1. At a Glance – Blink and You’ll Miss the Revenue

Piccadily Sugar & Allied Industries Ltd is that rare listed entity which manages to combine sugar, ethanol, country liquor, IMFL dreams, negative margins, and existential dread into a single balance sheet. Market cap sits around ₹84 Cr, stock price hovers near ₹36, and the company has politely informed the market that profitability is optional.

Latest quarterly sales came in at ₹0.81 Cr, yes crore, not a typo, while operating margins stood at a jaw-dropping -160%. PAT for the quarter was ₹0.19 Cr, which looks positive only until you notice that “Other Income” is doing most of the heavy lifting, like that one intern who runs the entire office while management attends conferences.

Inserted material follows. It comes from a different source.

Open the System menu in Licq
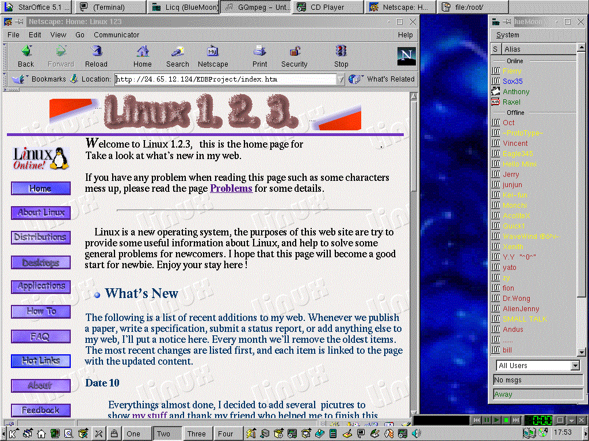 (507, 35)
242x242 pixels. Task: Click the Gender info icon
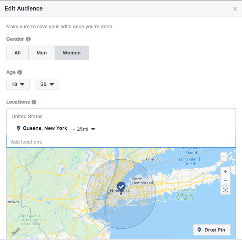pos(28,39)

Debt is ₹22 Cr, debt-to-equity is 1.72, ROE is -27%, ROCE is -13.7%, and the stock still trades at ~45x P/E because markets are beautiful, irrational creatures. Promoters hold ~75%, zero pledge, which is admirable, but the business performance looks like it’s being run on hope, ethanol fumes, and government circulars.

This quarter’s results are officially Quarterly Results, so EPS treatment is locked. No jugaad later.


2. Introduction – Sugar, Sharab & Shareholder Suffering

Piccadily Sugar was incorporated in 1993, back when liberalisation was young and optimism was cheap. The company entered sugar milling and gradually diversified into distillery operations, ethanol, and liquor manufacturing. On paper, this sounds like a dream combo:

  • Sugar (cyclical but essential)
  • Ethanol (policy-backed, green buzzword)
  • Liquor (recession-proof, stress-tested by India)

In reality, Piccadily’s financials look like a Netflix documentary titled “How Not to Scale a Manufacturing Business.” Revenues have collapsed over the years, operating losses have become a lifestyle choice, and the company survives quarter-to-quarter on other income and patience from creditors.